## How to complete this task
Copy task. Retype the whole listing exactly, omitting any picture in it.

## Exercise data
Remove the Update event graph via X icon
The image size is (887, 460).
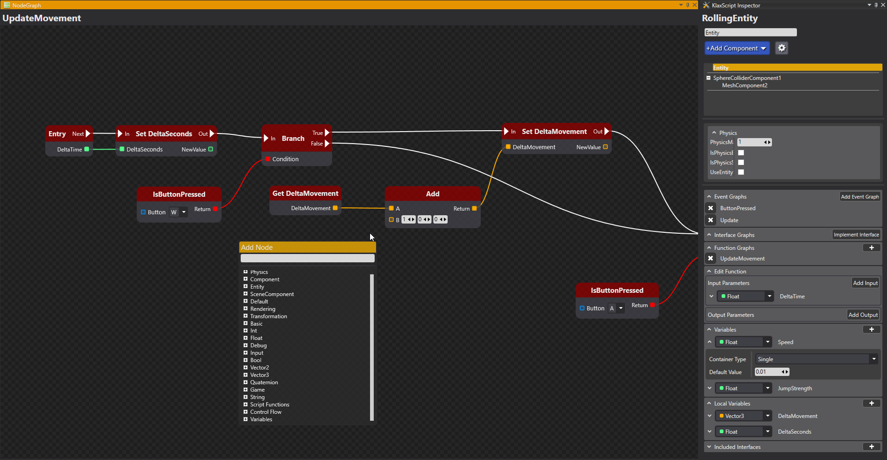pyautogui.click(x=711, y=220)
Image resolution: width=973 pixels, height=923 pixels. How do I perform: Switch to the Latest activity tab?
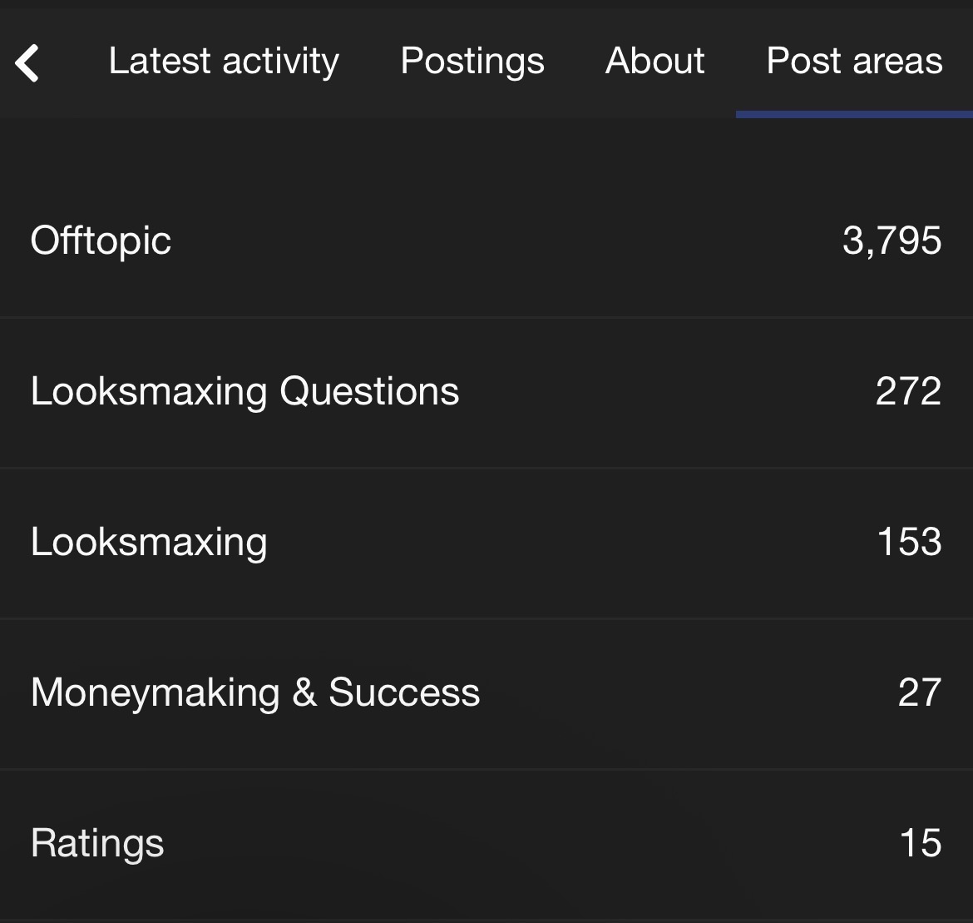click(224, 61)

## Your solution
Remove the Update event graph via X icon
The image size is (887, 460).
pyautogui.click(x=711, y=220)
Image resolution: width=973 pixels, height=923 pixels. How do I perform: Switch to the Latest activity tab?
click(224, 61)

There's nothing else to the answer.